However, it can often seem that your dog whines for no real reason. Perhaps your dog whines at night, when it’s hardest to ignore - or stay patient! Or maybe your dog is constantly whining whenever they are in their crate. Or maybe you only need to visit the bathroom to set them off.

Faced with not knowing why your dog whines or how to stop it can cause huge frustration for owners, after all, they're fed, walked and well - so what else could it be?

How to Identify Why your Dog Is Whining
As a dog trainer with over 10 years experience of working with whining dogs, this is the simple 2-step system I use to work out what lies at the root of it. Basically there are two different reasons that a dog whines and your first step is to work out which one is driving your dog. With a bit of careful observation you should be able to work out which of these reasons apply to your dog.

Attention Seeking Can Drive Dog Whining
First up, to identify if it is simply an attention seeking device, look at what might have set off the whining. For instance does your dog whine while you're around and is he trying to catch your eye or get some attention with it? Also, how do you react? Do you immediately shout at the dog to "shut up" or do you stroke or comfort the dog?

▸ PROBLEM TO WORK ON: Quote the dog whining text word for word, from "Faced with not" up to and including "to your dog.". The rows that follow play no part in this.

▸ EXTRACTED RECORDS:
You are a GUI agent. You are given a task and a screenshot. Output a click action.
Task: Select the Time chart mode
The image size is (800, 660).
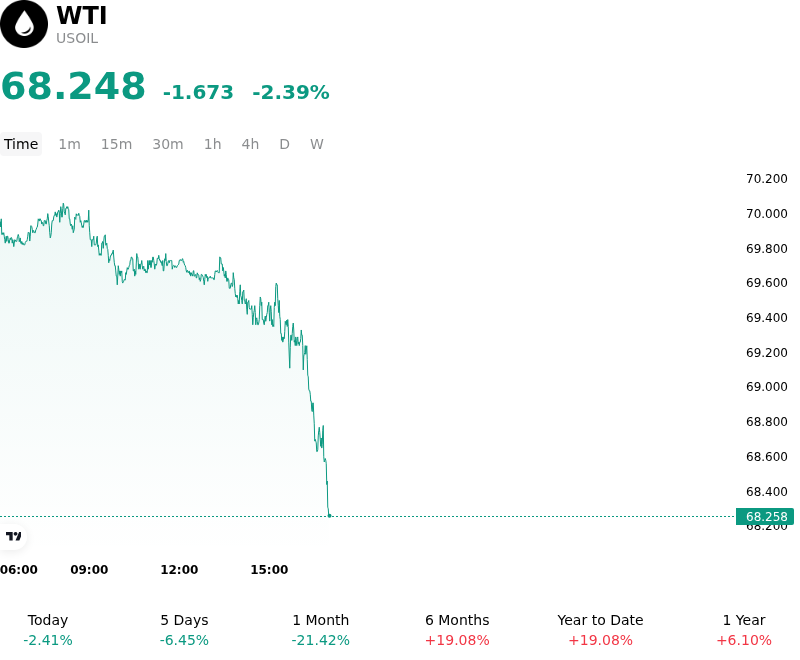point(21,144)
...
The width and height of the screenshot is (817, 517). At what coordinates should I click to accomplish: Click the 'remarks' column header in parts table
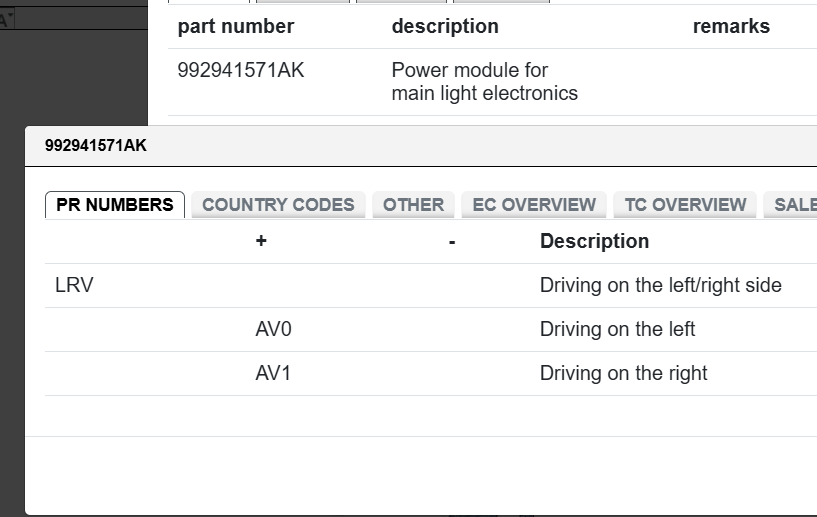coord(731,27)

▸ RESPONSE:
Faced with not knowing why your dog whines or how to stop it can cause huge frustration for owners, after all, they're fed, walked and well - so what else could it be?

How to Identify Why your Dog Is Whining
As a dog trainer with over 10 years experience of working with whining dogs, this is the simple 2-step system I use to work out what lies at the root of it. Basically there are two different reasons that a dog whines and your first step is to work out which one is driving your dog. With a bit of careful observation you should be able to work out which of these reasons apply to your dog.